Il suffit de quelques pas pour tomber, quelques paraphes pour tout salir, quelques mots pour tout remettre en ordre, quelques nuages pour préparer l’orage, quelques larmes pour embuer les yeux, quelques gestes pour aimer. Mes pieds buttent parfois sur les mots que je dis. Mes mains cherchent de l’air. Mes yeux trouvent de l’encre sur les blessures du paysage. Ma bouche mord en vain la gorge des orages. Qu’y a-t-il à répondre aux larmes des enfants, au rictus des bêtes, au questionnement de l’air, à l’appel des dauphins ? Que trouve-t-on un peu partout ? Des billets de banque, des cartes de crédit, des listes d’achats, des horaires ? Il n’y a rien pour se rassurer sur l’avenir de l’homme quand on sait que les arbres s’étiolent, que les abeilles disparaissent, que les drogues de synthèse et les billets de loto remplacent l’espérance, que des yeux délateurs nous observent partout, que des bombes virales intoxiquent l’écoumène. Malgré la différence des langues, la parole demeure le trait d’union entre les hommes, les continents, les mondes. Selon qu’on aime ou qu’on déteste, sur la cage des pages, même les barreaux s’évadent. Toute vie se paie de sa personne. Encore faut-il savoir pour quoi l’on paie. L’horreur des bureaux est pire que celle des usines. Elle est du moins plus mesquine. Entrer dans la carrière, c’est sortir de tout, collectionner les courants d’air et les poings de papier. L’homme ne défend plus sa peau, mais les ornements qui la cachent. Aller au labyrinthe sans perdre le fil ne m’intéresse pas. Ariane y serait absente.
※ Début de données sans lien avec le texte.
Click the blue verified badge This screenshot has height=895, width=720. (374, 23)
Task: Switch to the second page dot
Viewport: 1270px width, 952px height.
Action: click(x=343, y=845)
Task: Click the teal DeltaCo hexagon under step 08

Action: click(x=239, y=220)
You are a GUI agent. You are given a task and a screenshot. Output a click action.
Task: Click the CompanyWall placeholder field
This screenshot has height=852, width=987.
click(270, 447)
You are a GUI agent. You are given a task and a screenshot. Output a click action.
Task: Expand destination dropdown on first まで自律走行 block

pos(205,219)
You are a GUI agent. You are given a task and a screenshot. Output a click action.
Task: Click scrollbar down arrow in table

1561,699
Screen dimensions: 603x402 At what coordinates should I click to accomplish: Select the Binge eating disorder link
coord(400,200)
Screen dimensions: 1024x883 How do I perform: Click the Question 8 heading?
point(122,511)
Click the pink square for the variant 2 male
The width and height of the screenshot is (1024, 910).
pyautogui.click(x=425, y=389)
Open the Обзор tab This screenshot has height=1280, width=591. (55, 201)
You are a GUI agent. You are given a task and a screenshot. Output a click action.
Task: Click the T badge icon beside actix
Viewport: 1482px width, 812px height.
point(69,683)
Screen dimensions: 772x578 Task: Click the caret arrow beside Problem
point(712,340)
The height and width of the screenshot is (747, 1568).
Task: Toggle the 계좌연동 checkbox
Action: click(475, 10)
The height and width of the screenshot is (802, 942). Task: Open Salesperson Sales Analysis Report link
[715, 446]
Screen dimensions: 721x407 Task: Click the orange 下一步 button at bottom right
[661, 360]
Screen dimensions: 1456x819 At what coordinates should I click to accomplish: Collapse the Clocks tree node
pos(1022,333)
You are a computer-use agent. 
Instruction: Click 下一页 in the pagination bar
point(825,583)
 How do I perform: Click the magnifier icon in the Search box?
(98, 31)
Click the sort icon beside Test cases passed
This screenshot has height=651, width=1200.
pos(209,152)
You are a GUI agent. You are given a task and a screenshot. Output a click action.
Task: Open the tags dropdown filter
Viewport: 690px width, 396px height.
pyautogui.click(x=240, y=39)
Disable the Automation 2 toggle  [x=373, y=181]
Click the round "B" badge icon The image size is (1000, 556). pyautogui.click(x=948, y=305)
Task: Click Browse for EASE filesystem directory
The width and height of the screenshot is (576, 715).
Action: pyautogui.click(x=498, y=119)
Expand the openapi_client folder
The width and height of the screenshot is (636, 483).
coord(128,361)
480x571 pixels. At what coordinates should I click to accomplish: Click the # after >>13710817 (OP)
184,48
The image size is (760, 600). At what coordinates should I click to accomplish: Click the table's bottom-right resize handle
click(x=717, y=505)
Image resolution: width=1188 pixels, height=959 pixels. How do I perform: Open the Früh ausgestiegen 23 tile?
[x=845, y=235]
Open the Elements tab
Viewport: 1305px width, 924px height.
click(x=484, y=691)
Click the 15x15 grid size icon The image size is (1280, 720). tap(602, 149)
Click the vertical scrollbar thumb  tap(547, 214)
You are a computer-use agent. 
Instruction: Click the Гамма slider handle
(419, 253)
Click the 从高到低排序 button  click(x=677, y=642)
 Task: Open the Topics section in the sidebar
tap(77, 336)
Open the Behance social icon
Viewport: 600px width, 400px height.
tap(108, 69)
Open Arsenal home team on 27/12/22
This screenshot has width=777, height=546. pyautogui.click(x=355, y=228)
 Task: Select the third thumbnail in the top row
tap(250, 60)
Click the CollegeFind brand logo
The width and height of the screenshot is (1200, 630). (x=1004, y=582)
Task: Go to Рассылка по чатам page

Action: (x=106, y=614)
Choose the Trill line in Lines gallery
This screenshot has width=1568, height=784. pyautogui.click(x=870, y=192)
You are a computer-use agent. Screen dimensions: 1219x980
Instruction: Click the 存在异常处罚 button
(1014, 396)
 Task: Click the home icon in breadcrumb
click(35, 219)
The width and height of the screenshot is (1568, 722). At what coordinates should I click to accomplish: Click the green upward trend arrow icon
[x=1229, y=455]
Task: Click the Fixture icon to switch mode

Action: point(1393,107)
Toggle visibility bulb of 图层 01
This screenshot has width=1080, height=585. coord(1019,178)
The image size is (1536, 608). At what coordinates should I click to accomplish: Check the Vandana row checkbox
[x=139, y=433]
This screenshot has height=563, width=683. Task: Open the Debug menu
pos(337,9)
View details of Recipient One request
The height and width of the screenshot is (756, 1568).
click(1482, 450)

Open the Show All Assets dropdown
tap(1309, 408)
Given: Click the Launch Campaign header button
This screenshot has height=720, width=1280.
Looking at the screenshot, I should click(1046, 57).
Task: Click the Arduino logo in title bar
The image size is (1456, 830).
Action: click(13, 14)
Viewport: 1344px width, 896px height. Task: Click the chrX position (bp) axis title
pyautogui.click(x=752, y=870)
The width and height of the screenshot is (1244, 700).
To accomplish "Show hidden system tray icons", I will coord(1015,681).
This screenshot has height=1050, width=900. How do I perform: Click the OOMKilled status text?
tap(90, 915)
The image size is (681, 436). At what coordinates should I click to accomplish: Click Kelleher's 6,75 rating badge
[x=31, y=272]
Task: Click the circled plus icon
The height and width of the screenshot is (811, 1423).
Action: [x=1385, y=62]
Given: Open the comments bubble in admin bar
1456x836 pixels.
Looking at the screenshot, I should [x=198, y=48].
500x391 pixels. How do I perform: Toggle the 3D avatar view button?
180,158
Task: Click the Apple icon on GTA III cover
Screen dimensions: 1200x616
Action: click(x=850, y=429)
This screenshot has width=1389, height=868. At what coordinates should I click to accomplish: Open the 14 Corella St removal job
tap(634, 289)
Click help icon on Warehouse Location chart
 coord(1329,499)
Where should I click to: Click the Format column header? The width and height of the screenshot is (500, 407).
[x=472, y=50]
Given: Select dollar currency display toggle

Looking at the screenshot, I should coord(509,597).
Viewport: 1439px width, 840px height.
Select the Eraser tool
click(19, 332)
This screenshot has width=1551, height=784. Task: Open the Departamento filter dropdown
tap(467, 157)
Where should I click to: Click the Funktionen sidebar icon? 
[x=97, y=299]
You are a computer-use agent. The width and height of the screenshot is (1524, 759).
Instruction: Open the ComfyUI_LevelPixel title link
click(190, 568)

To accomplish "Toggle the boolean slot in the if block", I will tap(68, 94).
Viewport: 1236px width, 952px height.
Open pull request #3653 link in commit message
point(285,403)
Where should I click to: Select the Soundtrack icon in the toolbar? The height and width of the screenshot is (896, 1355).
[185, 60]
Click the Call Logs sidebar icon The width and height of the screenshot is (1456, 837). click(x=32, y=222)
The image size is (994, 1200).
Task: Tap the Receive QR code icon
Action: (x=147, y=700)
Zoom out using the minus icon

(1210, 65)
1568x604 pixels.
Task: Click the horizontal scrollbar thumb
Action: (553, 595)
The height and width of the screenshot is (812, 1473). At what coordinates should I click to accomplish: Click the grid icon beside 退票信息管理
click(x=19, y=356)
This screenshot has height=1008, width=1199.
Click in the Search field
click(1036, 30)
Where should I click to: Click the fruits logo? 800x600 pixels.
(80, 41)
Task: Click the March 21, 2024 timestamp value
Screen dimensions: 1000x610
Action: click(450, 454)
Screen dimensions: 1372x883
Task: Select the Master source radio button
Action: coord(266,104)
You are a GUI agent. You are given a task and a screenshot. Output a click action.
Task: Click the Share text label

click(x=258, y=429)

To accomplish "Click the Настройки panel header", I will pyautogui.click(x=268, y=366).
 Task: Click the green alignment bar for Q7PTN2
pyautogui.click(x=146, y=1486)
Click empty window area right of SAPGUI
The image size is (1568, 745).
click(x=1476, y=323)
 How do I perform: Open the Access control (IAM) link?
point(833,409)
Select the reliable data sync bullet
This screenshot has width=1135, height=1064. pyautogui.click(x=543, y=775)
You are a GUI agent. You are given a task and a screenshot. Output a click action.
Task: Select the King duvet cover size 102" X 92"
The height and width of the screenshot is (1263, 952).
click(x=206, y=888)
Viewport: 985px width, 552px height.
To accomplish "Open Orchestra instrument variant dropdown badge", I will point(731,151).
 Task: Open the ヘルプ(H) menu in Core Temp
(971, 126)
Quand on promet, comment savoir si l’on tiendra ses promesses ? L’homme est un être anachronique. On naît rarement treize mois pile après sa conception. La vie est quelque chose de discontinu. Elle passe son temps à bifurquer. Pour beaucoup, aimer les animaux de compagnie les dispense d’aimer les hommes. Pour être franc, aimer les livres m’en dispense peut-être aussi. Au moins sont-ils écrits par des hommes. La prose est à la fiction ce que la poésie est à la magie. Il y a entre eux la même différence qu’entre une auto et un cheval, une prothèse et un bras. Il y a des étrangers parmi les mots. Leur accent fait reluire les phrases. Il y a des poètes parmi les écrivains, ils nous permettent de croire à la parole. Il arrive que le temps passé en pages alimente la vie, que le jet d’encre soit du sang, que la chair des mots se couvre d’ecchymoses. Je me tairais s’il n’y avait tant de haine, si les cordes à sauter ne servaient pas qu’à ligoter l’enfance, si les oiseaux de malheur ne pondaient pas des balles, si les visages gris des hommes ne se confondaient aux façades des immeubles, si la lumière des néons ne devenait une ombre étouffant l’herbe nue.